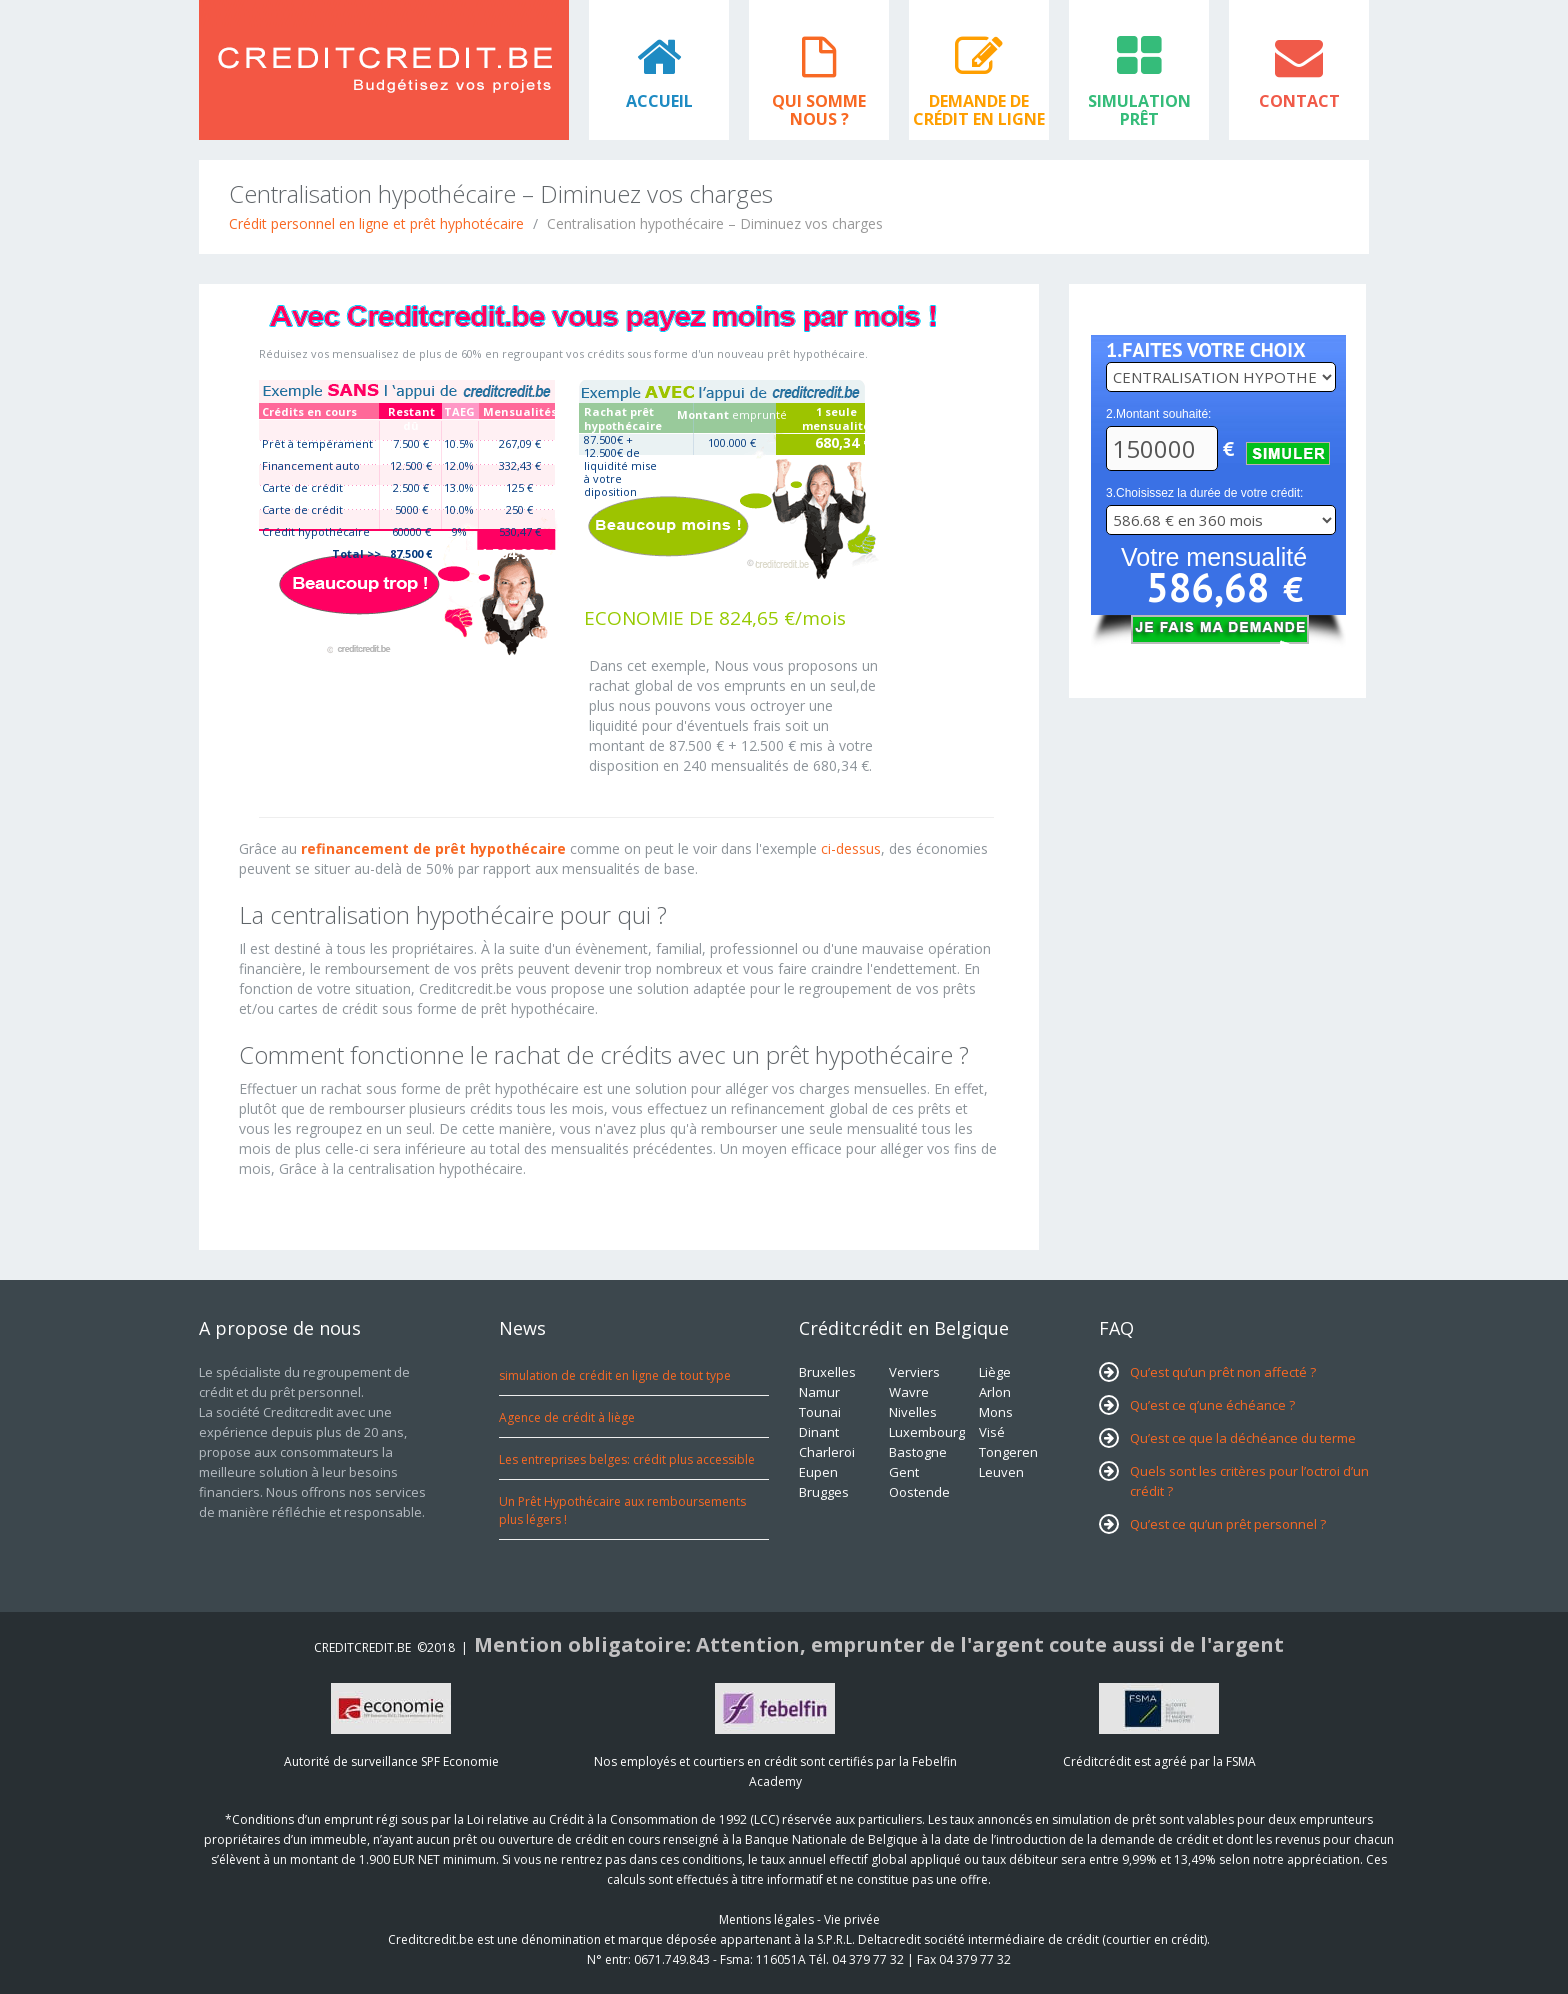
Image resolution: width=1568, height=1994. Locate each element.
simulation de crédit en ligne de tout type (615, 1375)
────────
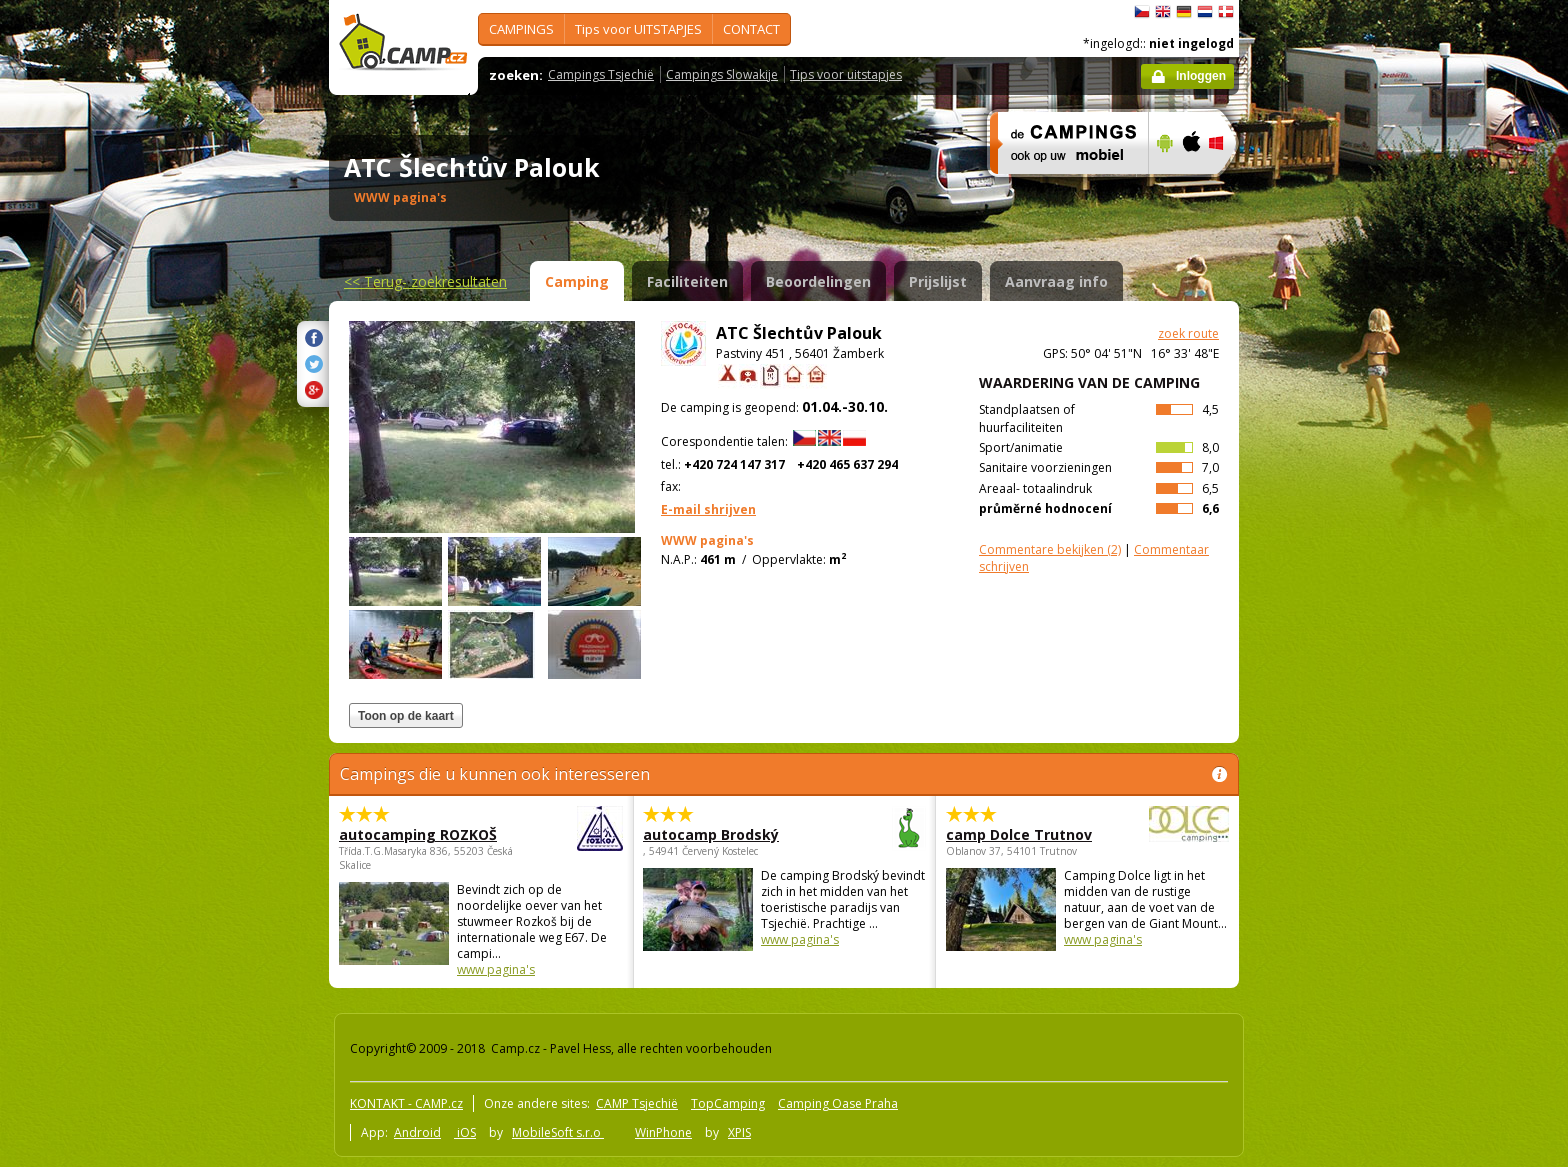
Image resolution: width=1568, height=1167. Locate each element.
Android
────────
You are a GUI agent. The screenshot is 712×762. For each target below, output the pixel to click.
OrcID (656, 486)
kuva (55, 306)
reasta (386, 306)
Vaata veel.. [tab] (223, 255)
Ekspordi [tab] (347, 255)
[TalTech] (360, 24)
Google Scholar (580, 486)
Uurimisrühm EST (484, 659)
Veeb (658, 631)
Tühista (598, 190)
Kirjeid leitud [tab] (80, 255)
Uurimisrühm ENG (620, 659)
────────
* _PROBLEM REQUIREMENTS_: Write out everything in the listing from the line containing "Image resolution: width=1568, height=1994." down to the line containing "simulation de crédit", with both of those lines included.

* _FINAL RESULT_:
Image resolution: width=1568, height=1994. Locate each element.
simulation de crédit en ligne de tout type (615, 1375)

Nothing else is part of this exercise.